The very idea of ontologies is to have explicit criteria for deciding class membership of instances opposed to ambiguous language terms denoting those classes. If there are artefacts with no formally defined restrictions they should not be called ontology.Alright, now we've got to essence of this so-called "review". The reviewer doesn't believe that the things the method was built to evaluate should be called ontologies. So they don't believe the Gene Ontology is an ontology and they don't believe that most of the ontologies in the OBO foundry are ontologies. OK, fine. Perhaps the reviewer should have suggested that we change the title and used a different word to describe whatever it is these things are. The complaint has absolutely nothing to do with the manuscript! The maddening thing is that we have been (sometimes very lonely) proponents of the expanded use of axiomitized, property-based definitions in biological ontologies for years and are still very much of this view. To be criticized for the community's fairly slow uptake of these methods makes my head feel like its going to explode.
However, the machine learning methods are very interesting for supporting different purposes in the context of REAL ontologies WITH formal restrictions on class membership", see chapter "Making use of OntoLoki" in the discussion section. The whole paper should be rewritten oriented to those other supporting purposes in the context of developing, using and evaluating ontologies.Well thanks. It seems that some of the applications of the method (and the software we developed) are "very interesting" but only in the context of "REAL ONTOLOGIES". As it turns out, the method and implemented code could be applied directly to REAL ONTOLOGIES without alteration. (Note that the capitalization is from the reviewer).

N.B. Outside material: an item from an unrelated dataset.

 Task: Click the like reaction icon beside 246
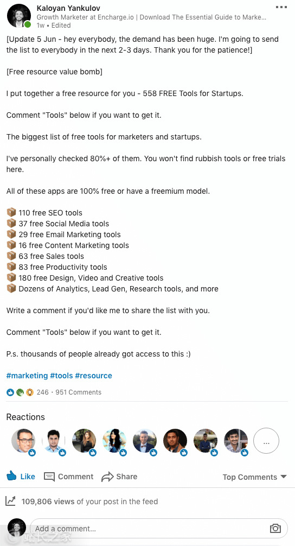[10, 392]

This paper, submitted as a paper in the Biomedical Informatics Journal, is a copy of a Technical report, see http://bioinfo.icapture.ubc.ca/bgood/OntoLoki_14.pdf.That this is even mentioned as a presumed negative is outrageous. The report (which does in fact contain the same content as the submission) is not a peer-reviewed publication, it is simply a very informal pre-print. Posting it is perfectly in accordance with Elsevier's rules when it comes to pre-prints, rules that it is clear the reviewer is not aware of.
It is far to long and should conform to the editorial guidelines of the journal.First, I actually agree that it is probably a bit too long. We discussed this at some length before deciding to submit the full version and, in the end, decided that the length was warranted in this case in order to present the argument and experiments in completion. We could shorten it, and likely will when we resubmit to a different (open-access) journal, but that was actually one of the reasons we chose JBI - they explicitly state that there is no "arbitrary limit on the length of individual articles". The submission was well within the editorial guidelines of the journal - guidelines which the reviewer, again, was clearly not familiar with.
Ok, my rant is over now, the red has drained out of my face and I can no longer hear my heart beating in my ears, so I will switch back out of the red to conclude.
So, Reviewer #2, who are you?
One of the more impressive people I met at SciFoo told me that he has been signing his reviews for years to "keep himself in check". If reviewers had to sign their reviews it seems that perhaps they might be forced to do a better job. Good quality reviews (either arguing for reject or accept) would provide another form of publication - another way for scientists to get credit for the work that they do. Are you up to it? Sign your next review.